Mixed Martial Arts – ein umkämpftes Terrain
Dass MMA, ein Kampfsport, der das Image hat, der »härteste« zu sein, für Neonazis attraktiv ist, liegt nahe. Speziell in Sachsen und Sachsen-Anhalt waren die ersten MMA-Galas 2004 Treffen einer Mischszene aus Neonazis, Hooligans, Rockern und Rotlichtmilieu.
Bis heute ist die Kampfsportszene, insbesondere Kickboxen und MMA, dort stark von Neonazis beeinflusst und sorgt für viele Auseinandersetzungen, die es sonst nur im Kontext Fußball gibt.
Erfreulicherweise meldeten sich früh in der MMA-Szene aktive SportlerInnen, die sich offen und konsequent für die Ausgrenzung von Neonazis aussprachen. Da aber kein Dachverband existierte, konnte auch keine gemeinsame Linie und kein konsequenter Umgang mit Neonazis gefunden werden.
Ein Beispiel ist die Diskussion um die Teilnahme von KämpferInnen des »Athletik Klub Ultra« auf einer Veranstaltung des »Shidokan« (sinngemäß übersetzt: »Die Gruppe, die nach den Traditionen der Samurai lebt«). Auch bei »Shidokan«, so die Kritik, würden Neonazis geduldet. Der Vorsitzende Peter Angerer erklärte dazu: »Mit großer Besorgnis verfolge ich derzeit ein noch nie dagewesenes Beispiel an Ungleichbehandlung, Intoleranz und Ignoranz in unserem Sport (…) die Leute, die für Toleranz, Gleichheit, Freiheit und viele weitere schöne Begriffe einstehen, gestehen diese Rechte anderen nicht zu.« Der MMA-Kämpfer Jesse-Björn Buckler sagte gegenüber der »taz«: »Im Kampfsport gelten Respekt, Teamfähigkeit und Fairness als Grundwerte.
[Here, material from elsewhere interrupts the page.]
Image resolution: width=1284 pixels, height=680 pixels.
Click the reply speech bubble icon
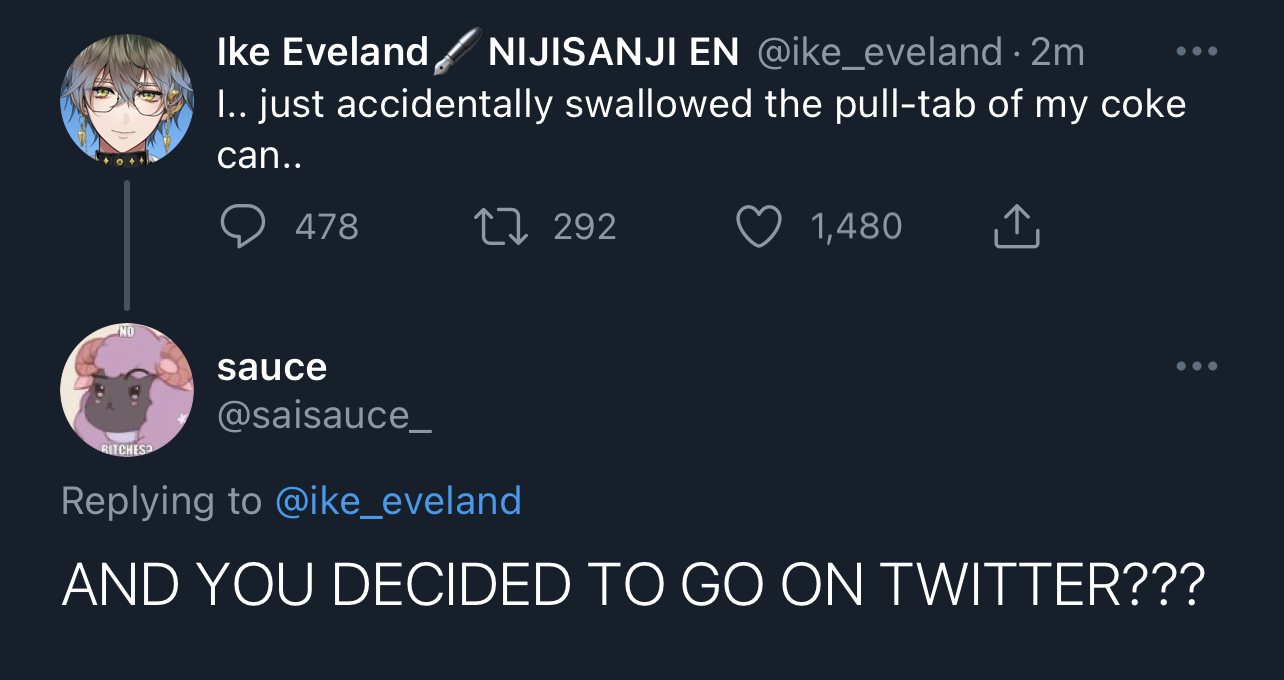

Daraus leitet sich eine falsch verstandene Toleranz auch für die dümmsten Leute ab«, und weiter: »Wenn man wiederum auf einfachen zivilisatorischen Selbstverständlichkeiten beharrt und darauf besteht, Rassisten und Sexisten keinen Raum zu bieten – dann gilt man schnell als intolerant.«
Neonazis im Wettkampf
Nachdem es für Neonazis in den vergangenen Jahren schwieriger wurde, bei professionellen Veranstaltungen anzutreten, gehen sie dazu über, eigene Turniere zu veranstalten. Mit der Parole »Leben heißt Kampf« organisierte das verbotene neonazistische »Spreelichter«-Netzwerk aus Brandenburg eine Reihe von »Kampfsportturnieren des Nationalen Widerstands«. Diese konspirativen Veranstaltungen erreichten niemanden außerhalb der eigenen politischen Szene. Unter dem Motto »Kampf der Nibelungen« finden seit 2014 an wechselnden Orten in Deutschland Veranstaltungen nur für Neonazis statt. Organisiert werden sie von »Hammerskins« und dem verbotenen Netzwerk »Blood & Honour« – einer selbsternannten Elite der Neonaziszene, deren Mitglieder sich zu körperlicher »Ertüchtigung« verpflichten. Hier entsteht eine neue Form der Mobilisierung und Unterhaltung durch Kampfsport in Kombination mit Neonazirockkonzerten, die nicht nur der Finanzierung von Terror dient.